* THE REQUEST *
Copy the material below line for line, leaving out the pictures.

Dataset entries
# # # # # # #

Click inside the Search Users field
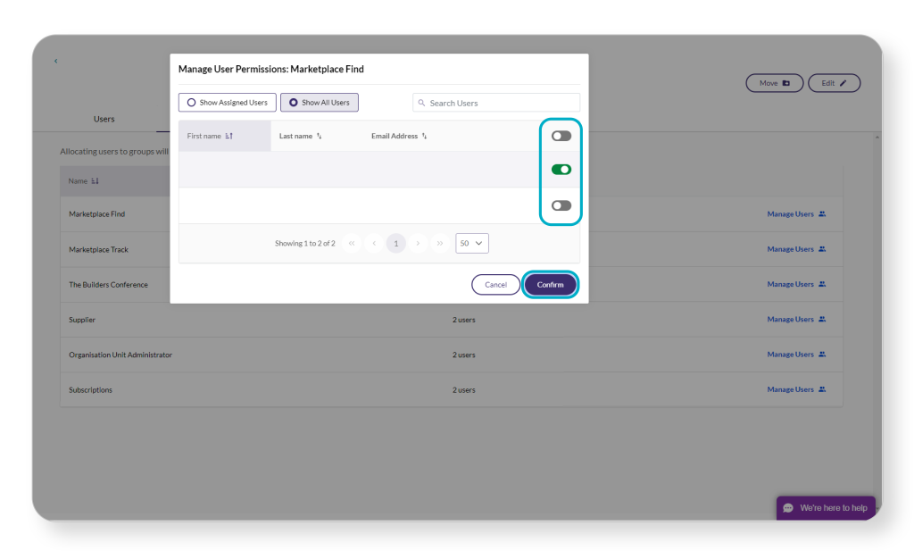Image resolution: width=914 pixels, height=551 pixels. (x=495, y=102)
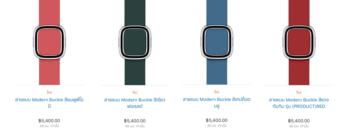Click the 40 มม. เท่านั้น note under the red band
344x133 pixels.
pos(299,126)
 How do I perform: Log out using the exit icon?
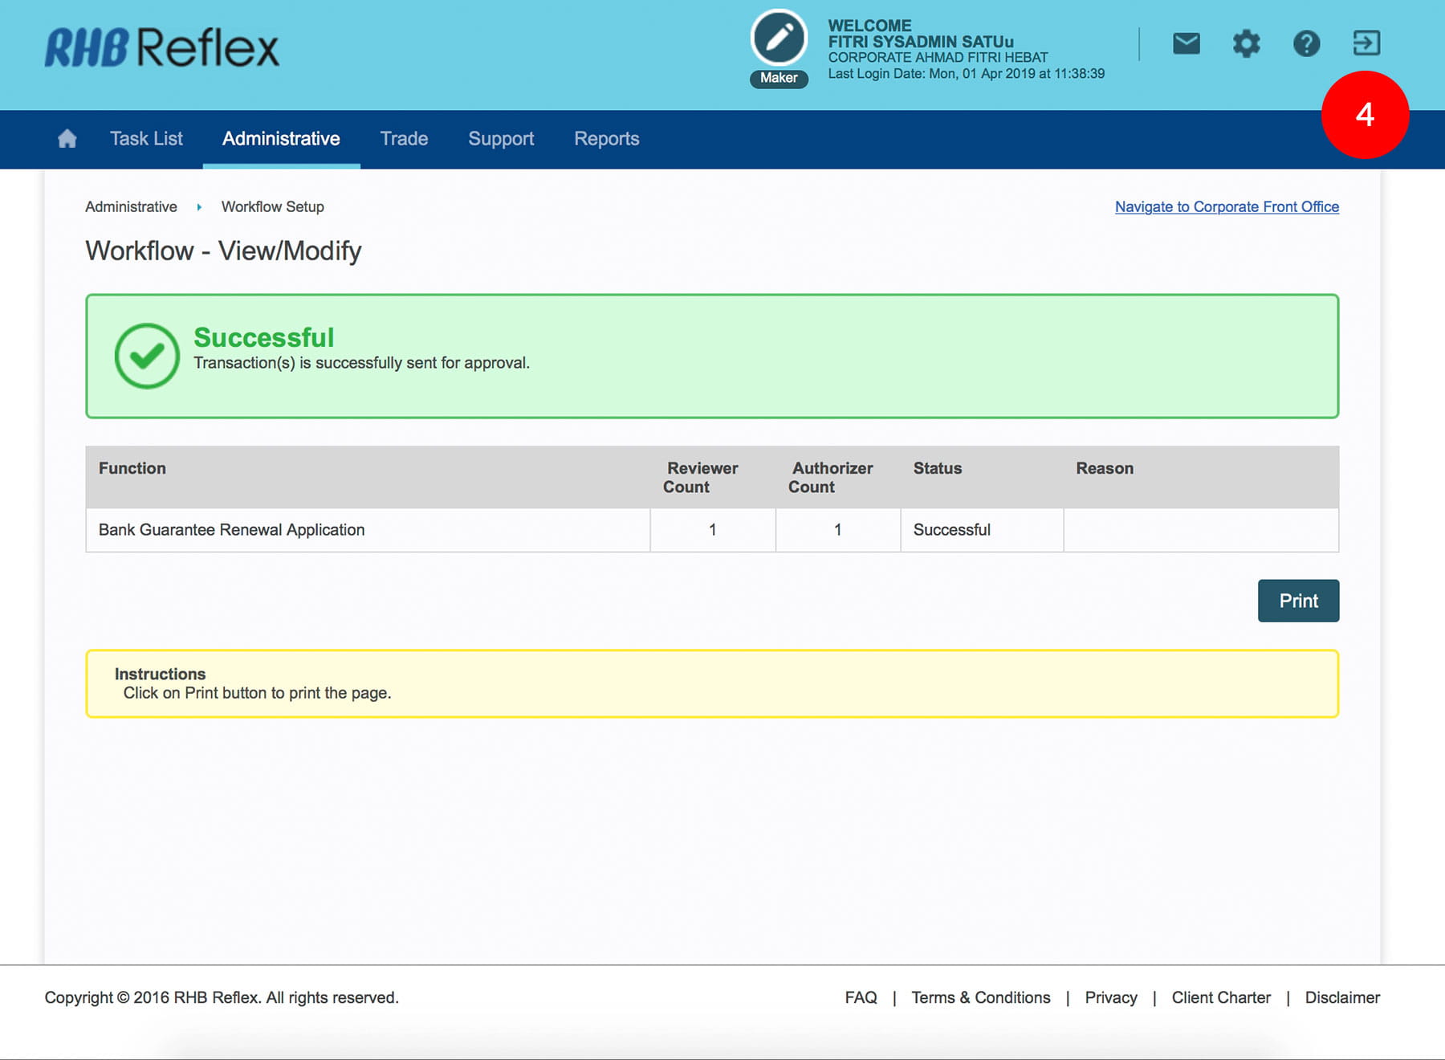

# # # # # # #

* SOLUTION TO THIS TASK *
Click inside the Search Users field
Image resolution: width=914 pixels, height=551 pixels. (x=495, y=102)
Click the 40 มม. เท่านั้น note under the red band
344x133 pixels.
pos(299,126)
 How do I perform: Log out using the exit icon?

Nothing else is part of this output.